In [13]:
import numpy as np
import pandas as pd

import matplotlib.pyplot as plt
import seaborn as sns

from sklearn.ensemble import RandomForestRegressor
from sklearn.model_selection import ParameterGrid, TimeSeriesSplit
from sklearn.metrics import make_scorer

from pycoingecko import CoinGeckoAPI

In [14]:
# Configuration
TOP_N = 10
LOOKBACK_DAYS = 180
RETURN_HORIZON = 5
RANDOM_STATE = 42

In [15]:
def fetch_top_coins_by_market_cap(n = TOP_N):
    """
    Fetches top N crytocurrencies by market cap from CoinGecko API
    """

    cg = CoinGeckoAPI()
    coins = cg.get_coins_markets(vs_currency = 'usd', order = 'market_cap_desc',
                                 per_page = n, page = 1, sparkline = False)
    return [coin['id'] for coin in coins]


In [16]:
def fetch_historical_data(coin_id, days = LOOKBACK_DAYS):
    """
    Fetch historical OHLCV data for a single coin
    """

    cg = CoinGeckoAPI()
    data = cg.get_coin_market_chart_by_id(id = coin_id, vs_currency = 'usd', days = days)

    df = pd.DataFrame({
        'timestamp': [x[0] for x in data['prices']],
        'price': [x[1] for x in data['prices']],
        'market_cap': [x[1] for x in data['market_caps']],
        'volume': [x[0] for x in data['total_volumes']],
    })

    df['Date'] = pd.to_datetime(df['timestamp'], unit = 'ms')
    df = df.drop('timestamp', axis = 1)
    df = df.rename(columns = {'price': 'Close', 'volume': 'Volume', 'market_cap': 'MarketCap'})
    df['Ticker'] = coin_id

    return df[['Date', 'Ticker', 'Close', 'Volume', 'MarketCap']]

In [17]:
def build_crypto_dataset(top_n = TOP_N, days = LOOKBACK_DAYS):
    """
    Build comprehensive dataset for top N crypto assets
    """
    
    coin_ids = fetch_top_coins_by_market_cap(top_n)
    print(f"Coins selected: {coin_ids}")

    all_data = []
    for i, coin_id in enumerate(coin_ids):
        try:
            df = fetch_historical_data(coin_id, days)
            all_data.append(df)
        except Exception as e:
            print(f"Error fetching {coin_id}: {e}")
            continue

    data = pd.concat(all_data, ignore_index = True)
    print(f"Total records fetched: {len(data)}")
    return data

In [None]:
def compute_signals(df):
    """
    Engineer cross-sectional signals from price/volume data
    """
    return_window = 21 # can change this
    group = df.groupby('Ticker', group_keys = False)
    signals = pd.DataFrame(index=df.index)

    # momentum
    signals['momentum'] = group['Close'].apply(lambda x: x.pct_change(return_window))

    # log market cap
    signals['size'] = np.log1p(df['MarketCap'])
    
    # volatility (rolling std of returns)
    signals['volatility'] = group['Close'].apply(lambda x: x.pct_change().rolling(return_window).std())

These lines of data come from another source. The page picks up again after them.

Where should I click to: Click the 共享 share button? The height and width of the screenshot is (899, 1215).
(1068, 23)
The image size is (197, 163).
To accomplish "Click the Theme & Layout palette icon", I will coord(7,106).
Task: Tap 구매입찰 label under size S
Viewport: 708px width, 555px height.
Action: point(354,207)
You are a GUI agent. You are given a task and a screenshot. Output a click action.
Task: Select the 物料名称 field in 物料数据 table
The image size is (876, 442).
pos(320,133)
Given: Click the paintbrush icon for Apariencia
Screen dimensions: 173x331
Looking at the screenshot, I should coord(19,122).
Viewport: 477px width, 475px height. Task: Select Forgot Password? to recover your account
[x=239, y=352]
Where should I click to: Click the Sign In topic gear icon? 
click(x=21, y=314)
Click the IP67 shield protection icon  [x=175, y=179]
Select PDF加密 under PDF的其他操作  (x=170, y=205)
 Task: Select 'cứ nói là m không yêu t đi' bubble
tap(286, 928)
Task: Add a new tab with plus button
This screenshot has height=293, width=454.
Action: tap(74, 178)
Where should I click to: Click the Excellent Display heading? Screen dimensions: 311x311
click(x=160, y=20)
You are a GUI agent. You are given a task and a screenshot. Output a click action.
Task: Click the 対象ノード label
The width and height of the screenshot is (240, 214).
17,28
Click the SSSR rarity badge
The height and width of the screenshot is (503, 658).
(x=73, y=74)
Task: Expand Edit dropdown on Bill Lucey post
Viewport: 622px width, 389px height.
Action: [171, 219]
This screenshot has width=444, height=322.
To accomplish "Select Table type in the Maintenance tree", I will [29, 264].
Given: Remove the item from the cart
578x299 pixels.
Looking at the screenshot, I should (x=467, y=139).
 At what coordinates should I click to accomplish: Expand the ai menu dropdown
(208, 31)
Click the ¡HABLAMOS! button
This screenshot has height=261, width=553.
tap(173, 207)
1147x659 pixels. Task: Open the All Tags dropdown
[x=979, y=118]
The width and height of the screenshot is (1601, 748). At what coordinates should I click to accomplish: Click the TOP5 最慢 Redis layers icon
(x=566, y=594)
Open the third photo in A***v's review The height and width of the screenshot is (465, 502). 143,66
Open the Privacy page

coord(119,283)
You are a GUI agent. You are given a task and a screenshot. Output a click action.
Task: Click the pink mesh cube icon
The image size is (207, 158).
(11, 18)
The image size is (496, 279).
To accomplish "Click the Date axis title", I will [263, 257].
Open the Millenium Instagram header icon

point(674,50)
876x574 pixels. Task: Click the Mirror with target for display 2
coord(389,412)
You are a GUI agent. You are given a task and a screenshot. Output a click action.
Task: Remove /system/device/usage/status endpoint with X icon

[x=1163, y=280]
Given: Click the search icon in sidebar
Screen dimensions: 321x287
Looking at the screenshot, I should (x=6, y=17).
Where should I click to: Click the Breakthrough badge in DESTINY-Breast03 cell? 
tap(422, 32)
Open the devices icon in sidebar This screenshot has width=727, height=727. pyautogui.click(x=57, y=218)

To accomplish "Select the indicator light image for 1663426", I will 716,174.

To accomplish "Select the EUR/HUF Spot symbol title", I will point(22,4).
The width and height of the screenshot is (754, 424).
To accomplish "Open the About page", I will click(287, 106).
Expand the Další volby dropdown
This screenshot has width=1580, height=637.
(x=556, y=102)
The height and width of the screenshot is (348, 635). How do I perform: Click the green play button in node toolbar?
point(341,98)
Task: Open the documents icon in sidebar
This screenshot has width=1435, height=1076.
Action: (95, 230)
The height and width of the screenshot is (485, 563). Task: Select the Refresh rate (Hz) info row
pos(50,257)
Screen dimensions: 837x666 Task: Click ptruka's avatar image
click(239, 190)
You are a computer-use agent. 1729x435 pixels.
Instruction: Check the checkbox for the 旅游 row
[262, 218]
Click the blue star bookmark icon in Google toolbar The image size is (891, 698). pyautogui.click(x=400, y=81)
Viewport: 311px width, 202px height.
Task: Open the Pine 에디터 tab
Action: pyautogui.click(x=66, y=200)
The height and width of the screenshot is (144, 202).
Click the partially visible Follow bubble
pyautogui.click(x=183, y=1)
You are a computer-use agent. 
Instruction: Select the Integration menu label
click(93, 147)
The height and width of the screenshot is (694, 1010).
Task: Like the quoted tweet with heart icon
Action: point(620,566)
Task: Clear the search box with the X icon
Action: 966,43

    # mean reversion (3 prev day)
    signals['meanrev'] = -group['Close'].apply(lambda x: x.pct_change(3))

    # inverse of price (supply proxy)
    signals['supply_proxy'] = 1 / df['Close']

    signals.index = df.index
    return signals


def calc_cross_sec_returns(df, horizon = RETURN_HORIZON):
    """
    Calculate forward returns for cross-sectional analysis
    """
    
    returns = df.groupby('Ticker')['Close'].shift(-horizon) / df['Close'] - 1
    return returns

In [22]:
def rank_signals(signals):
    """
    Rank signals cross-sectionally (within each date)
    """
    
    date_index = signals.index
    ranked = signals.groupby(date_index).rank(axis = 0
                                              , method = 'average', na_option = 'keep')

    # normalize to [0,1]
    ranked = ranked / signals.groupby(date_index).transform('count')
    return ranked

In [23]:
def information_ratio(returns):
    """
    Calculate Information Ratio (mean/std of returns)
    """

    mean = np.nanmean(returns)
    std = np.nanstd(returns)
    return mean/std if std != 0 else np.nan

In [24]:
def random_forest_optimizer(X, y, n_splits = 3):
    """
    Optimize Random Forest hyperparameters for Information Ratio
    """
    
    def ir_score(y_true, y_pred):
        return information_ratio(y_pred)
    
    scorer = make_scorer(ir_score, greater_is_beter = True)

    params = {
        'n_estimators': [25, 50, 75],
        'max_depth': [3, 5, 8],
        'min_samples_leaf': [1, 4]
    }
    grid = ParameterGrid(params)

    best_score = -np.inf
    best_model = None
    best_params = None

    # time series cross-validation
    tscv = TimeSeriesSplit(n_splits = n_splits)

    for p in grid:
        model = RandomForestRegressor(random_state = RANDOM_STATE, **p)
        fold_preds = []

        for train_idx, test_idx in tscv.split(X):
            model.fit(X.iloc[train_idx], y.iloc[train_idx])
            y_pred = model.predict(X.iloc[test_idx])
            fold_preds.append(y_pred)

        cv_preds = np.concatenate(fold_preds)
        score = information_ratio(cv_preds)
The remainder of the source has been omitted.